Setelah Anda menentukan arsitek pilihan, apa yang harus Anda lakukan dengan arsitek? Gambar apa saja yang didapatkan dari arsitek pilihan yang merancang hunian Anda?

Idealnya, terdapat beberapa tahap dalam proses desain yang dilalui oleh arsitek saat merancang hunian. Di tahap tertentu akan dibutuhkan banyak koordinasi antara arsitek dan pemilik agar desain hunian menjawab semua kebutuhan hunian impian Anda. Berikut tahapannya!

Bagan Tahap Desain Arsitek | Bluprin

Foto: Bagan Tahap Desain Arsitek

Tahap Konsep Rancangan (pre-liminary design) 

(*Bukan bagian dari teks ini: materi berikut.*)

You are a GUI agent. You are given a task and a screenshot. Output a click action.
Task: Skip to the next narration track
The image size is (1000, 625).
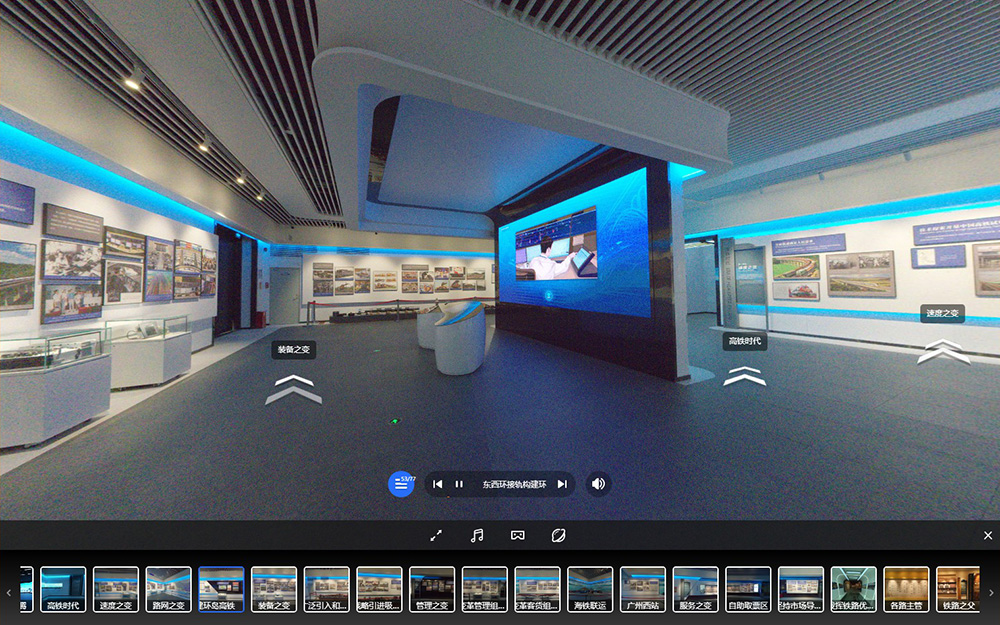[x=562, y=484]
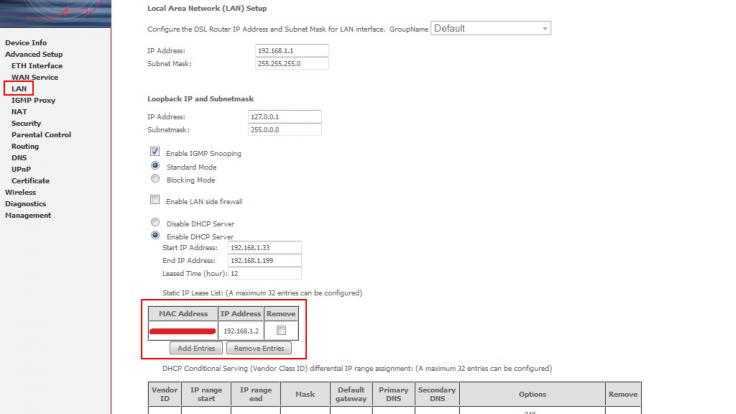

Contoh denah pada tahap konseptual dengan besaran dan hubungan antar ruang

Foto: Contoh denah pada tahap konseptual dengan besaran dan hubungan antar ruang ©irrangga

Dibutuhkan komunikasi dan kerja sama antara pemilik dan arsitek pada tahap ini. Pemilik menjelaskan kebutuhan ruang yang dibutuhkan dan keinginan lainnya untuk hunian impian Anda, sedangkan arsitek akan merumuskan konsep yang sesuai sebagai solusi desain semua kebutuhan hunian Anda. Pada tahap ini arsitek akan menghasilkan beberapa gambar yang sudah terukur namun belum detail berupa:

Artikel Lainnya: Perlukah Jasa Arsitek dalam membangun Rumah Tinggal?

a.    denah

b.    tampak

c.    potongan

d.    perspektif 3 dimensi

Dari gambar ini Anda dapat membayangkan seperti apa hubungan dan luas ruang pada bangunan. Estimasi biaya hunian Anda secara menyeluruh juga dapat diperkirakan oleh arsitek dari luas area yang akan dibangun. Suasana dan penampilan bangunan dapat diketahui dengan melihat gambar perspektif 3 dimensi.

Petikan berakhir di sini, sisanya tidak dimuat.